Now let’s say Labour adopts Darling’s strategy, advocating cuts, albeit slower and less virulently. The coalition will demand to know the details of said cuts, and so will the public. Yet it is much easier to decide what to cut in government – where you have available much more economic information and the full body of civil servants. There is also the risk that in outlining an alternative cuts strategy Labour may make itself unpopular in other ways. They may find that the public takes against their programme, a certain tax rise or a certain cut may be surprisingly unpopular. The government, with the civil service at its disposal will also be better placed to judge whether Labour’s sums add up, putting it in a bind where it advocates cuts but cannot say exactly where. There is also the danger of being too close to the government having their voice deemed irrelevant as both government and opposition advocate cuts. ‘Why vote for cuts-lite?’ the electorate may ask. Yet if they can pull it off they’d have a much better chance if the cuts are deemed to create growth. It will still be an uphill struggle no doubt, but the possibility remains that Labour could still win on platform of ‘there was a fairer way to cut the deficit’. If on the other hand the cuts are seen to have failed Labour will be favourite by virtue of not being the government, and will be able to claim some authority from suggesting a more modest approach, yet they will not gain the benefits potential in a win under the Balls strategy.
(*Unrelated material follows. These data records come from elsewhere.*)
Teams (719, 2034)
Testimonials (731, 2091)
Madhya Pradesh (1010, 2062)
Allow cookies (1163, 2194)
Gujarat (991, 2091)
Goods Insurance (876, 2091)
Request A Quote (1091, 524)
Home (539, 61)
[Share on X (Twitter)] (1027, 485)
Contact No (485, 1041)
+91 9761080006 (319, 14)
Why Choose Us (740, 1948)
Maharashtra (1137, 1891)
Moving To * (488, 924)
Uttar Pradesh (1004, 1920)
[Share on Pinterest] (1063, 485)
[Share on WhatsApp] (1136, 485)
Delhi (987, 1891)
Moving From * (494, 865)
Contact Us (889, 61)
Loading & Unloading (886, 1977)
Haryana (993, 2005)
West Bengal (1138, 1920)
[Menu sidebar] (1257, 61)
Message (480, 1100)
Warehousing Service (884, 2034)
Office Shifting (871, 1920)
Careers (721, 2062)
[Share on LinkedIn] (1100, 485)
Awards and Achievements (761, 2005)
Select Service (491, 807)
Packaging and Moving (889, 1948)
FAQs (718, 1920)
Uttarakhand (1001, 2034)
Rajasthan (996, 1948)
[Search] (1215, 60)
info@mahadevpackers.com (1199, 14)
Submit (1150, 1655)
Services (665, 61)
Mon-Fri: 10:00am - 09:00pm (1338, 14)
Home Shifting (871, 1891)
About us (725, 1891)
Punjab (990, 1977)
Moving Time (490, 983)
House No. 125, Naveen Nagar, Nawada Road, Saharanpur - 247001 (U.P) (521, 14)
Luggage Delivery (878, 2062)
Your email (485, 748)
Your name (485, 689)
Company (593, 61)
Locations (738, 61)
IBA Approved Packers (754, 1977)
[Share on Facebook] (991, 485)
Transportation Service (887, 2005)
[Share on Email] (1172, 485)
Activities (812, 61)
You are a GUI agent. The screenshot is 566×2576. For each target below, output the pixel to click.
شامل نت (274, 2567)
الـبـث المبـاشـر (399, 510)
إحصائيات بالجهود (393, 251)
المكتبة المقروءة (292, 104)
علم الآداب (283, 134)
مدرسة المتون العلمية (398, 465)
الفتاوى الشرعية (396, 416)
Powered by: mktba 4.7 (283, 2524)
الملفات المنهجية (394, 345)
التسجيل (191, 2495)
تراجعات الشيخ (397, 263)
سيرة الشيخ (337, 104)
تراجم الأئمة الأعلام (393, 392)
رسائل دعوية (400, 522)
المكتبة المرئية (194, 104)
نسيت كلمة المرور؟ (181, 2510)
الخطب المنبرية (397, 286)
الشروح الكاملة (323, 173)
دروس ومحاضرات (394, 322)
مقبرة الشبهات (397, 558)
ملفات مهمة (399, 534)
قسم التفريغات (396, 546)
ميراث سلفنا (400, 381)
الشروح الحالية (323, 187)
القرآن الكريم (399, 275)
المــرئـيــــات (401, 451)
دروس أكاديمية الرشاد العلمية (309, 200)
Labour has to be very careful in its economic policy strategically. The party should remember that twice in its 20th century history (1955 and 1983) Labour has been outmanoeuvred on economic policy by elected Conservative governments and lost yet more seats to the Conservatives during their first re-election after having being booted out of power following poor economic growth. There is a lot of risk here, and Labour will need to be deft either way. Personally I would take the, more cautious, Darling strategy, but there are no guarantees here. Labour’s economic policy is going to require an extremely safe pair of hands.

1 comment:

  1. Honestly, I think that irrespective of what position Labour adopt in regards to the economy, if it actually gets better by 2015, the coalition will still be in government after those elections (if not a majority Tory government).
    Nevetheless, for the sake of intelectual debate, there is a big problem, imho, with the Darling strategy, more specifically the fact that it would be considered a continuation of the previous government, of the government the people have voted against, of New Labour; just look at the media getting all excited every time Ed balls says something on the economy and that should give one an image of the fact that the voters react in the same way to changes and novelty in party policy. So, provided that Labour go for the Darling option (which though less popular, does look more sensible, more of an aurea mediocritas) they will have to do a brilliant job spinning it, so the public actually buys it.